İHH İnsani Yardım Vakfı, ‘’Mahallene ve Okuluna Sahip Çık! Uyuşturucuya Hayır!’’ başlığı altında Türkiye’de son 4 yılda hızla yayılan uyuşturucu ve madde bağımlılığı sorununa dikkat çekmek, sivil toplum ve kamu kurumları işbirliğinin arttırılması ve toplumda duyarlılık bilincinin geliştirilmesini hedefleyen bir dizi konferans serilerine başladı.
İHH, Türkiye’nin uyuşturucu bağımlılığı ve suç oranının yüksek olduğu 47 şehrin 31’inde konferanslar düzenleyerek uyuşturucu sorunu ve madde bağımlılığı ile alakalı farkındalık oluşturmak ve bunlarla mücadele için bilinçlendirme çalışmaları yürütüyor.
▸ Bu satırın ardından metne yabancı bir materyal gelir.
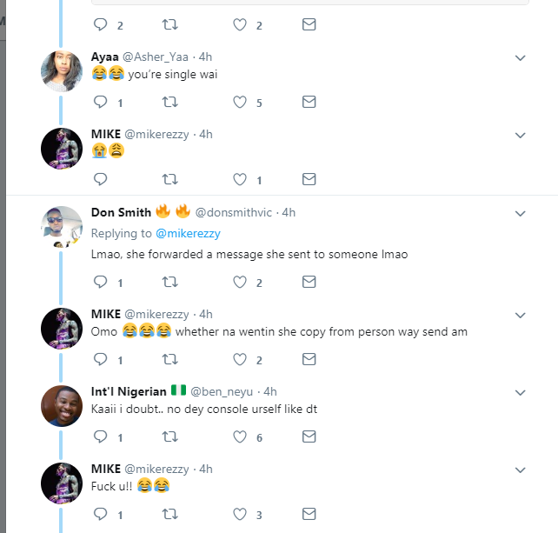Share MIKE's "Fuck u!!" tweet via message
This screenshot has height=533, width=558.
(309, 515)
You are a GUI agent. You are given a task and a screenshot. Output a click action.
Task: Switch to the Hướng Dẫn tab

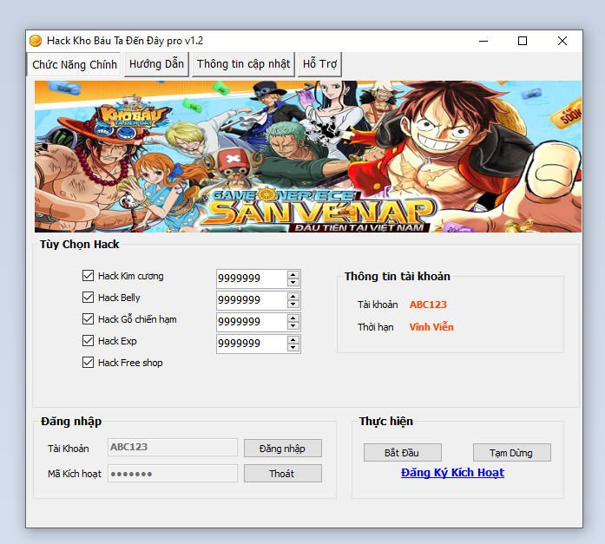pyautogui.click(x=156, y=64)
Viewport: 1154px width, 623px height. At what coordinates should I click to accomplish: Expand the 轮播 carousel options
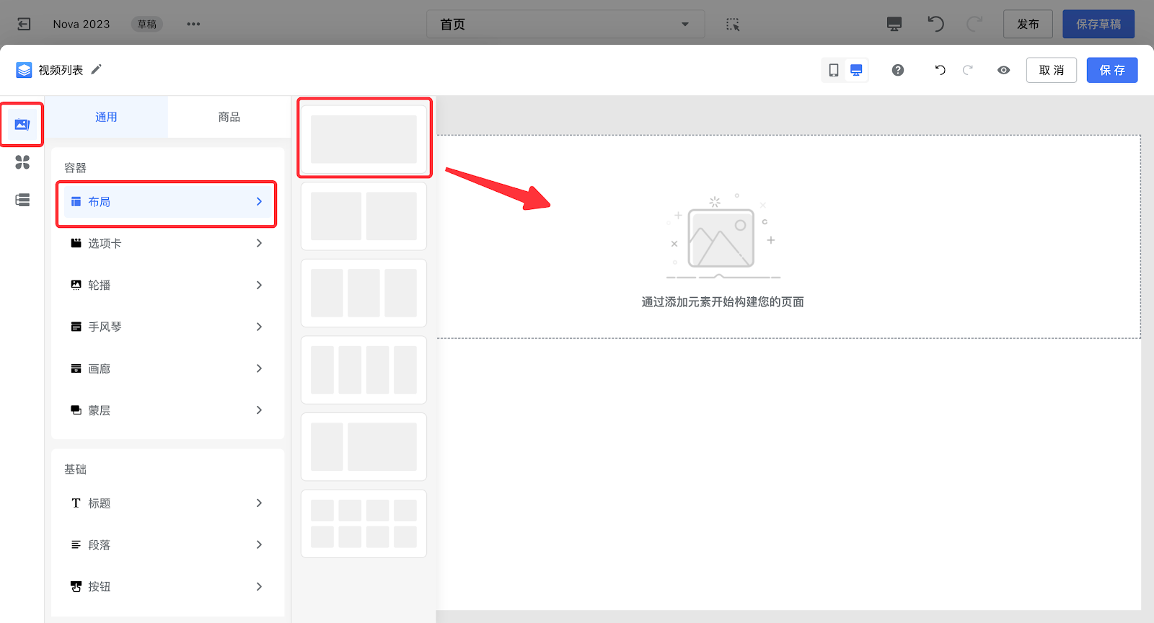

Ayrıca konferansların gerçekleştirileceği illerde uyuşturucu ile mücadeleye dikkat çekmek amacıyla el broşürleri dağıtılıyor.
Konferanslar; illerdeki il sağlık müdürlükleri, akademisyenler, üniversiteler, gazeteciler, belediyeler ve ilgili tüm kurumlarla koordineli olarak gerçekleştiriliyor. Bu kapsamda 7’nci konferans Sakarya’da gerçekleştirildi. Konferans, İl Milli Eğitim Müdürlüğü ve İl Sağlık Müdürlüğünün desteğiyle Serdivan Erol Olçok Anadolu Lisesi Konferans Salonu'nda düzenlendi.
İHH Yönetim Kurulu Üyesi Osman Atalay, Türkiye'de uyuşturucu maddeyle tanışma ve bunu kullanma yaşının 12 - 17 yaş aralığına kadar düştüğünü söyledi. Bunun nedeninin uyuşturucunun çok ucuza satılması olduğunu belirten Osman Atalay, Türkiye'de en çok kullanılan uyuşturuculardan ilk sırada kimyasallar olduğuna dikkati çekti.
Yetişkinler ve çocukların ortak bir bağımlılıkta buluştuğu nokta olduğunu dile getiren Atalay, "O da teknoloji bağımlılığı. Türkiye'de 71 milyon mobil kullanıcı var. 2017 yılında yapılan bir ankete göre, ortalama bir Türk vatandaşı günde 4 saatini televizyona bağımlı olarak, 2 saat 59 dakika ise cep telefonuna bağımlı olarak yaşıyor. Yani teknoloji bağımlılığı da bizim çok önemli bir problemimiz haline geldi" şeklinde konuştu.
"Problemin çözümü aile ve okulda"
Atalay, çocukların karakterinin, kişiliğinin ve öz güveninin aileyle okulda geliştiğini, dolayısıyla da bağımlılıkla mücadelede iki toplumsal kurumun etkili olduğunu savunarak, şöyle devam etti:
"Çocuk, çocukluğunu da ergenliğini de yetişkinliğini de okulda yaşıyor. Ailenin 5 yaşına kadar çocuk üzerinde bir etkisi var ama 5 yaşından sonra çocuğun en büyük sosyal topluluğu çevresi okul oluyor. Bu noktada okulu ve öğretmenleri çok önemli görüyorum. Okullarımızın kalitesini yükseltmek öğretmenlerimizin de yaşam standartlarını yükseltmek birinci görevimiz olmalı diye düşünüyorum."
Atalay, madde bağımlılarının tedavilerinin ardından daha zor bir süreç yaşadıklarını değinerek, Batı'da ve Türkiye'de tedavi gören madde bağımlılarının yüzde 90'ının bir ya da iki yıl sonra tekrar maddeye geri başladığını aktardı.Merkezlerde tedavi olan bir genci muhakkak kamu ya da özel bir kurumda işle meşgul etmek zorunda olunduğunu kaydeden Atalay, "Yoksa bu yatırımlar, tedaviler, enerjiler boşa gitmiş olacak diye düşünüyorum” dedi.